To ensure maximum coverage and impact on the scientific and medical community, the results will be disseminated in publications and at international conferences. A collaborative group has been formed, and their steering and mentorship will naturally increase the impact of these outputs. Further, planned communication with organisations such as Public Health England will help ensure that the results are translational. A well‐thought‐out series of three workshops has been designed to provide training (e.g. to UK PhD students and postdocs on ‘cross cohort analysis of secular trends in longitudinal processes and relationships’) and increase dissemination and discussion of results. The grant is fully integrated into CLOSER and the institutions who house the studies, which will help (1) WJ strengthen his link with the UK birth cohorts, (2) facilitate communication with the wider academic and non‐academic community and (3) hopefully benefit the end‐user of birth cohort study data (e.g. by feeding back harmonised data sets and guides to key stakeholders). Finally, the grant incorporates numerous training and learning opportunities for the Principal Investigator and employed Research Associate and, as such, will have significant impacts on their career trajectories.
Conclusions
Individuals who are obese have different cardio‐metabolic health and disease risks, as do individuals who are normal weight, but very little is known about the life course exposures and processes that explain this heterogeneity.

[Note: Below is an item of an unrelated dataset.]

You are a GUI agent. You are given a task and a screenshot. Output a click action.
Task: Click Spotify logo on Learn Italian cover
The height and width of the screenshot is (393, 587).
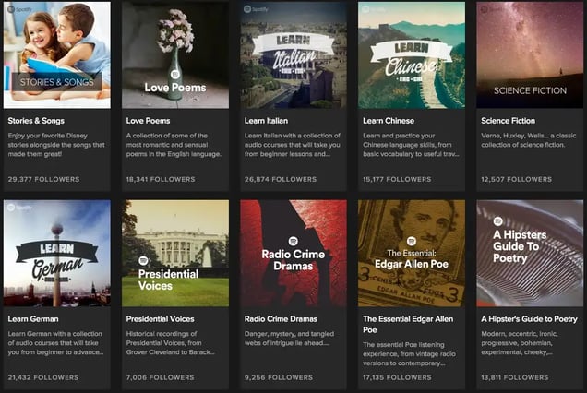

Primarily using data from the UK birth cohort studies, this grant will provide novel evidence on the body size trajectories, patterns of pubertal development, and other factors (e.g. early‐life adversity) that lead to some people developing a cardio‐metabolic complication or disease or dying while other people with the same BMI do not.
Conflict of interest
The author reports no conflict of interest.
Acknowledgements
This work was funded by a UK MRC New Investigator Research Grant (MR/P023347/1). WJ also acknowledges support from the National Institute for Health Research (NIHR) Leicester Biomedical Research Centre, which is a partnership between University Hospitals of Leicester NHS Trust, Loughborough University, and the University of Leicester.